One Point

 

 

The Ressies had it in the bag. The mob we were playing had to beat us to take our spot in the finals, but didn’t.

On a day forecast for rain, the clouds danced over the mountain without stopping to even look. Hell, it wasn’t weather, it was scenery. Under that, on the oval, we were less unfit than them, which is sometimes enough. We tried, some tired hard, the knuckle never came.

We sang the song, and did what we do. Sat around on the dusty hall floor, drinking beer, talking shit like we had all the time in the world.  As if sweat and grunt have their release.

But, in the end, nothing we did mattered. Nothing. The seniors, playing the second team on the ladder for a spot in the finals, lost, on the last kick of the day, by a point.

I felt shit. We all did.

To our fucking bones gutted!

We kicked more points, we had more play. One of the kids, our best kid, had a set shot from twenty out, dead in front, thirty seconds left, and missed.

Nobody died, but Jesus wept.

 

One point.

 

Between achieving something against the odds. Between making a community happy. Between giving a club, new to this division, momentum – with recruits, with making people stay. This loss will affect us for a year or two. A lifetime in a small town, where every player, every supporter adds up.

One damn point.

We mumbled to eaxh other to get around the Ones as they walked off. Only Dobbo had the cheek to tell them, in their rawest moment: “Get on the Twos…”

Ha. Oops

 

The night’s B&F count, with one bad kick, went from being the biggest party of the year, celebrating us and who we are, and all we are, to a wake.

In the end the boys found party form. Some are probably still going. But it was almost a mean thing, the way they drank.

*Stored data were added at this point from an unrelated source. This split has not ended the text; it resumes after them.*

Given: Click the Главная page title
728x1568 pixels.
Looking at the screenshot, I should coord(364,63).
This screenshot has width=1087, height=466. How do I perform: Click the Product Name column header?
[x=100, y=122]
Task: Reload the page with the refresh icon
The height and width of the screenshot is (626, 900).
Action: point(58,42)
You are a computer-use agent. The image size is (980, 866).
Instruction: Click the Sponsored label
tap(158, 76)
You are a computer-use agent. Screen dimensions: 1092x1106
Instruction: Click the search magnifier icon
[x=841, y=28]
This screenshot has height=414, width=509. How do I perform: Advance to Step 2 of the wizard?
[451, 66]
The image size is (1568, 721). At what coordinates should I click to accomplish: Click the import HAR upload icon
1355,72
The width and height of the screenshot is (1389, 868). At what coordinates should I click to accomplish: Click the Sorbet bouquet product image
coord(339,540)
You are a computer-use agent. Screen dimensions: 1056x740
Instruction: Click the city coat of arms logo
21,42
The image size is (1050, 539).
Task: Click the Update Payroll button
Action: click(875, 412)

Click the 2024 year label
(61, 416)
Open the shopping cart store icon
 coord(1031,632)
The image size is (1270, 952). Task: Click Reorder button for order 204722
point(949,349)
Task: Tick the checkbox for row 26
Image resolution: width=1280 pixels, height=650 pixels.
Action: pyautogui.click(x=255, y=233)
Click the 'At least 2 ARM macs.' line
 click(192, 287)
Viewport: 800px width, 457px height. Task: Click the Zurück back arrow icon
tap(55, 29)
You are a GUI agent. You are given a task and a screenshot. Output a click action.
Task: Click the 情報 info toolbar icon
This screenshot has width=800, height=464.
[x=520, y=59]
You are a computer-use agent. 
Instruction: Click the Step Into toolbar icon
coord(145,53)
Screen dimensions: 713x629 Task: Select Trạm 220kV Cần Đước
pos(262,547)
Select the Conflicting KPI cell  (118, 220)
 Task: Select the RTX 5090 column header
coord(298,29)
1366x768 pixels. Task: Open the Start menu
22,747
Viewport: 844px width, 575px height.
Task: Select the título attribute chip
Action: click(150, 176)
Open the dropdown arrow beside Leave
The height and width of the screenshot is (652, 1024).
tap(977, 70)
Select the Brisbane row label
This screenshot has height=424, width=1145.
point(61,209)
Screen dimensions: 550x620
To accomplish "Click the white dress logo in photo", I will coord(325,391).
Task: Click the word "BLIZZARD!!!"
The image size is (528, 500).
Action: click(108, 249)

That’s the nature of sport, I guess. It’s usually more about character than fairness. Somebody’s year of work had to lead to an empty plate. For all our misery, there was another mob, another community, on a thumb-print of an oval, buried in suburbia somewhere, going off. Being rewarded.

Loving life.

 

The seniors year is over. Dead and buried as if it hit a wall.

Ours has just begun.

 

We play on Sunday. I’m an Old Dog and can’t just rock up full of youth. I plan on touching the ball four nights this week.

 

Comments

  1. Know the feeling Turbo.

    When the ones win the premiership the twos are shunted aside. But;

    when the twos have success the spotlight is briefly on them as they have brought success to the club.

    In an anonomous league such as yours it is the consistency and strength of the twos that underpins the seniors success over a protracted period.

    Win’em and wear’em my father used to say.

    (If you get up into the business end of the finals I might just sneek up and have a look. Our season looks like being cut short due to the selective use of the 19 players on the ground rule down the coast.)

    Further, I can highly recommend playing in a twos premiership in that anonomous league.

  2. Matt Zurbo says

    Bad luck about your boys Phantom. What happened?

  3. Murphy’s Law.

    A bloke called Murph (Daff knows him) has only seen two games this year.

    The first was when the goal broke before half time and we had to share the points with the second side; we were on the bottom at the time.

    The second was last week when this happened.

    Needless to say Murph has been asked to stay away.

    I will write about it soon. Meeting tonight.